What you are asked to do - Each line below with the string "computer" should be copied.

** Information shown follows **

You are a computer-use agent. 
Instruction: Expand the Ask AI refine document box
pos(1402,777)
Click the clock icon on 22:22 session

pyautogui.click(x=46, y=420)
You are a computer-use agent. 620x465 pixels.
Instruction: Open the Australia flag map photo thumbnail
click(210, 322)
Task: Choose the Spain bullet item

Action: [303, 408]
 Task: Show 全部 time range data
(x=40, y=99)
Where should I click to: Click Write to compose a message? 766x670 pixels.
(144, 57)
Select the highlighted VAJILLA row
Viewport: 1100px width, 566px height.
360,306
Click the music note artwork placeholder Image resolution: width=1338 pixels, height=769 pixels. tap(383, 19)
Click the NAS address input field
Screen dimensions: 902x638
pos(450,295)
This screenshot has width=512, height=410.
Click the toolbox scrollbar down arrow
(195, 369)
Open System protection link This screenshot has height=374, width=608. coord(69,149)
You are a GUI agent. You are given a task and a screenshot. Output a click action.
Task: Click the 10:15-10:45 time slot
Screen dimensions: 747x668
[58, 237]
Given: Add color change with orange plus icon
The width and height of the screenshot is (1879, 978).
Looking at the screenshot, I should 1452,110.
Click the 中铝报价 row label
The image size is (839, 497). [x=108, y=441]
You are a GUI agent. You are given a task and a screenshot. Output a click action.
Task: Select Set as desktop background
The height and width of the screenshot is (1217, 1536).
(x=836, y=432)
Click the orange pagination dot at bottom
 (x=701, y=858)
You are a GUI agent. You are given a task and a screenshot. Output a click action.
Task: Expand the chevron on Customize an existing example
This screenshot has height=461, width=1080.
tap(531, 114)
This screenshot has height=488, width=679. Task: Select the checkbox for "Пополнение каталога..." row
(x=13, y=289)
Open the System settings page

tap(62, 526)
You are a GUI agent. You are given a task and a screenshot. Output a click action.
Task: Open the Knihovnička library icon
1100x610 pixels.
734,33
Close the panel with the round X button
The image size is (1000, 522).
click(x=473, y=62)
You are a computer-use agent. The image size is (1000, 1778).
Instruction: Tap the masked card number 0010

** End of Information shown **

Answer space -
You are a computer-use agent. 
You are a computer-use agent. 620x465 pixels.
You are a computer-use agent. The image size is (1000, 1778).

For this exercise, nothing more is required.